Building renin cells

Renin cells are crucial in the regulation of blood pressure, fluid-electrolyte homeostasis, and branching of the kidney vasculature. Renin cells originate from Foxd1+ stromal cells within the kidney and are precursors for arteriolar smooth muscle cells, pericytes, and mesangial cells. Recently, these cells have been shown to participate in the regeneration of injured mesangial cells and podocytes after experimentally induced glomerular injury. The cAMP and Notch pathways are major determinants of the acquisition and maintenance of the renin cell phenotype. Although significant advances have been made in identifying some of the mechanisms that govern the renin cell phenotype in vivo, the intricate mechanisms that control the identity and fate of renin cells have been difficult to ascertain.
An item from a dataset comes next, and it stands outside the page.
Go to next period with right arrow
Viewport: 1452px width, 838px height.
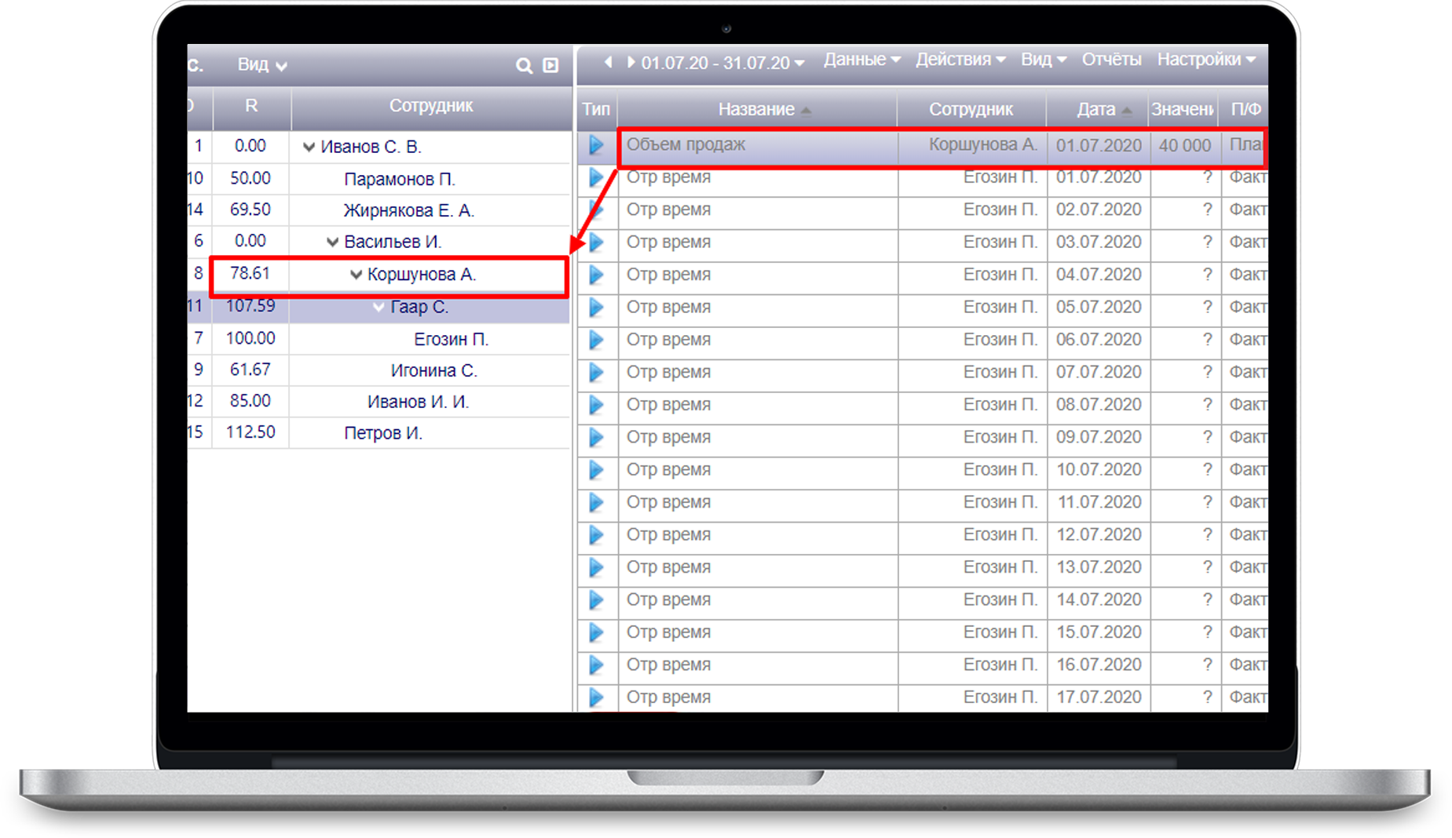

This is due in great part to the fact that renin cells are notoriously difficult to isolate and culture: the cells are scarce, 0.01 % of the total kidney cell mass, and when in culture they stop making renin after 48-72 h. To circumvent these problems, Drs. Gomez and Sequeira-Lopez developed a variety of genetically engineered mice and fluorescent cell models that allow tracing the lineage and fate of renin cells in vivo and in vitro. Because the cells are endogenously labeled with vital fluorescent markers they can be isolated to purity and their fate can be followed with precision as they change phenotypes.

To understand the molecular mechanisms responsible for the differentiation and maintenance of kidney renin cells we propose to induce the differentiation of progenitor cells at different stages of the developmental continuum from embryonic stem cells (ESCs) to renin cells.